Utilizing a deep and robust access control system, Cloud Collaboration was able to provide information privacy and integrity for its SaaS customers.

The U.S. military needed a way to communicate information quickly and securely in the rapidly changing environment of a battlefield. Wired communications, while secure and robust, had significant drawbacks. Communication lines could easily be severed, and military personnel were limited to communicating only at fixed locations. Radio and wireless communications removed the threat of cut lines and extended the range of communications, allowing military personnel to communicate with mobile units, but only to a fixed range. Stationary installations were still needed as base stations, and throughput degraded the farther the units were from the base station. That led the military to turn to a new type of wireless networking called wireless mesh networking.

Wireless mesh networks are based on a distributed network mesh topology. Each node in the network connects with multiple nodes. Each node also acts as a router for the nodes it connects with, allowing traffic to hop along multiple paths to a destination. This allows for a very robust and flexible network. The loss of one node will not hurt the network, and nodes can be added at will. Range of the total network is also massive because nodes don’t need to be close to a central point. They need just one other node to function. An example of a mesh network can be seen in FIGURE 6-2.

While a wireless mesh network solved part of the military’s requirements, security remained a major concern. To make sure the communications were secure, the military implemented both physical and logical access controls on the network.

For the physical security of the communications, the military use frequency hopping on the radios connected to the network. The radios are constantly changing frequencies. This allows them to prevent jamming and eavesdropping.

For logical security, the mesh network relies on MAC addressing to identify all of the devices in the network. A list of all allowed Media Access Control (MAC) addresses is generated and each device knows whom it talks to. A MAC address can be faked, so they also utilize a shared secret style encryption key to handle security. When devices in the network first link together, they will authenticate each other utilizing public key infrastructure (PKI) and then develop a shared key, which will get renewed periodically to handle encryption. Now any communications between nodes can be validated with that key. These two network access control methods give the military the ability to secure its wireless communications.

Power plants are an important part of critical infrastructure and local, state, and national economies. Therefore, power plants need deep and multilayered access controls due to concerns over physical security. There are a number of sensitive areas that must be secured, and various employees need different levels of access to these locations. At a plant in the upper Midwest, this access is handled with identity badges that include images of the user and a RFID with the user’s access rights.

The RFID handles access through multiple levels. There is a security checkpoint at the entrance to the parking lot and at the entrance to the building. Both points require a badge to enter. From there, the badge allows personnel to enter the facilities they are authorized to enter. It also acts as “something you have” for multipoint authentication onto secure systems. These are all standard functions for a RFID badge system.
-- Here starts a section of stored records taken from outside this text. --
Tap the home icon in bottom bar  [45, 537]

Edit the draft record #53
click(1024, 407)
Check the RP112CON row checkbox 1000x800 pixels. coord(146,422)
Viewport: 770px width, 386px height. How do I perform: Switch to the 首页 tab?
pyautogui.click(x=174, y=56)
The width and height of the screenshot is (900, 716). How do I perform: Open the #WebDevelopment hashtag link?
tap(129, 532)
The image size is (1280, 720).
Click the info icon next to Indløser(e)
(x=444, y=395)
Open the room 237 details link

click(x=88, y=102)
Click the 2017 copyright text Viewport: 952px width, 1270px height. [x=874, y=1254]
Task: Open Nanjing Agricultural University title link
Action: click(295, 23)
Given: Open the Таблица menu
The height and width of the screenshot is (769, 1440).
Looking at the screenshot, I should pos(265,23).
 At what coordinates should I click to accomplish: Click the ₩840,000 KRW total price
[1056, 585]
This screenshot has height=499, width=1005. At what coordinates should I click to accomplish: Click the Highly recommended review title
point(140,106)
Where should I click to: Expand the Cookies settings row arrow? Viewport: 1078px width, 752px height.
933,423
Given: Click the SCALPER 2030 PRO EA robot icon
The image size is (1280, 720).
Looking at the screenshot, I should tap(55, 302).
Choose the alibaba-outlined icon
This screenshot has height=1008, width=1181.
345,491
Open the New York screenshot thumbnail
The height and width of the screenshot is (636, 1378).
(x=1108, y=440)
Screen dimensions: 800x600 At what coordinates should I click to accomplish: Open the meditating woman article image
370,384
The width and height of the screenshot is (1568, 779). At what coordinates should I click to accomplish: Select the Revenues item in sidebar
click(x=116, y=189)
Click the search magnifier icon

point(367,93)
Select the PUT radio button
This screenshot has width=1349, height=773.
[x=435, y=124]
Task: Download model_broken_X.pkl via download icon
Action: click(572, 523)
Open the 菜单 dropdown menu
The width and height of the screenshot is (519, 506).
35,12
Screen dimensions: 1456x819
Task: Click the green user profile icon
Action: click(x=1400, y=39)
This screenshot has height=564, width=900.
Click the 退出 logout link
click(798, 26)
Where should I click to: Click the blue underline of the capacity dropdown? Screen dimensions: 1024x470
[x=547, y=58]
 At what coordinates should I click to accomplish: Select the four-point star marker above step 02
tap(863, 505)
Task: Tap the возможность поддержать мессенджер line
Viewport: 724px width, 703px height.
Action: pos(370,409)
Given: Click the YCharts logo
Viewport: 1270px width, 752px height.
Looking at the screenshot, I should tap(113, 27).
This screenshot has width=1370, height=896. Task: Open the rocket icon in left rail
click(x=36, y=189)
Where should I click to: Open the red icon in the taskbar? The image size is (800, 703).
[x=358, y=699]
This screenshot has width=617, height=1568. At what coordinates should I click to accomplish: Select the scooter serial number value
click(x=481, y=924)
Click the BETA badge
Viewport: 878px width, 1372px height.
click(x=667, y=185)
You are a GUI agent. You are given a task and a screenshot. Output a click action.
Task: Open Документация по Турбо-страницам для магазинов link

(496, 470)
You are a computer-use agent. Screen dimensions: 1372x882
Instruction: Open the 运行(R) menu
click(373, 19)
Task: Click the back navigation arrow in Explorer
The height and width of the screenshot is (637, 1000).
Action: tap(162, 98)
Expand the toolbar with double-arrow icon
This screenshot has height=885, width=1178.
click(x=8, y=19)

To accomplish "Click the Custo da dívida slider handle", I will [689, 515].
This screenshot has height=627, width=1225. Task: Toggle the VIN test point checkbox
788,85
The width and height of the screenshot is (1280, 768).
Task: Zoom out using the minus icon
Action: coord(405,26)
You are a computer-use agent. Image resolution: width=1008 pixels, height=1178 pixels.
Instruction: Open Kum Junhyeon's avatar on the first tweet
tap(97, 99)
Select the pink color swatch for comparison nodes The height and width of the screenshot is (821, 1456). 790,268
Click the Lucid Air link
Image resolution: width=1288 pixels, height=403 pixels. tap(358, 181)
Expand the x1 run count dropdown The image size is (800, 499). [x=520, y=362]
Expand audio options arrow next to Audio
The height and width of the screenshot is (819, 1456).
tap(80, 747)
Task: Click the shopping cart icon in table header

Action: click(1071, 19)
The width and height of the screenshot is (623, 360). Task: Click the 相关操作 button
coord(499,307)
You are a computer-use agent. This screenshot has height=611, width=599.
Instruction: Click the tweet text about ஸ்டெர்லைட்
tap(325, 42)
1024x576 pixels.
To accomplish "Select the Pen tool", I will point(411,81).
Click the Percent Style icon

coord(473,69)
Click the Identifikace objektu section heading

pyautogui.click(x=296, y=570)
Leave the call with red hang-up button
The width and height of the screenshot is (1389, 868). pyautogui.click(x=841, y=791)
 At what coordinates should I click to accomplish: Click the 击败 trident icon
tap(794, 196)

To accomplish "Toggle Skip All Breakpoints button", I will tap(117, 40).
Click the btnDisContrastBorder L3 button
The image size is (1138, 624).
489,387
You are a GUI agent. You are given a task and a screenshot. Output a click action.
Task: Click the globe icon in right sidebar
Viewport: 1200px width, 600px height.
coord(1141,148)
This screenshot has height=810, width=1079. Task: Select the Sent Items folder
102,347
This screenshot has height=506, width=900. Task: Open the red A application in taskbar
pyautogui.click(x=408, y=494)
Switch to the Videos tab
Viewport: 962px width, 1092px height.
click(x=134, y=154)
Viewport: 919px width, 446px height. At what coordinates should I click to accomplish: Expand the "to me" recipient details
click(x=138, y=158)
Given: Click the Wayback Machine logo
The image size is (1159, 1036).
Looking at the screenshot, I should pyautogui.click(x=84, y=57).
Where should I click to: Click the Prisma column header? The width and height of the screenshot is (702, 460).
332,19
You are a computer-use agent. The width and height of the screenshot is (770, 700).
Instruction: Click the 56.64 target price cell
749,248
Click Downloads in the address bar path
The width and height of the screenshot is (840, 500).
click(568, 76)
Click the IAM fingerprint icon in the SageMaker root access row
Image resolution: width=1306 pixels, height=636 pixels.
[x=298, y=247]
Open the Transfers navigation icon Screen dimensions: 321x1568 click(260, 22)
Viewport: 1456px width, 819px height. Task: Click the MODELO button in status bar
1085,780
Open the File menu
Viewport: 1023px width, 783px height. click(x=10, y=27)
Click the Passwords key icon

The badges also have an automatic deactivation feature, which is useful for certain personnel. Maintenance personnel, for example, do not have enhanced access and do not require access to secured areas of the site. However, the maintenance team may need access to any area of the facility regardless of its sensitivity in the case of a breakdown or special project. To allow for this, the badges can be granted access rights that decay over time. This allows for temporary access to secure areas that is then automatically revoked over a number of hours or days. This lowers administrative time and reduces the risk of human error in rights assignment.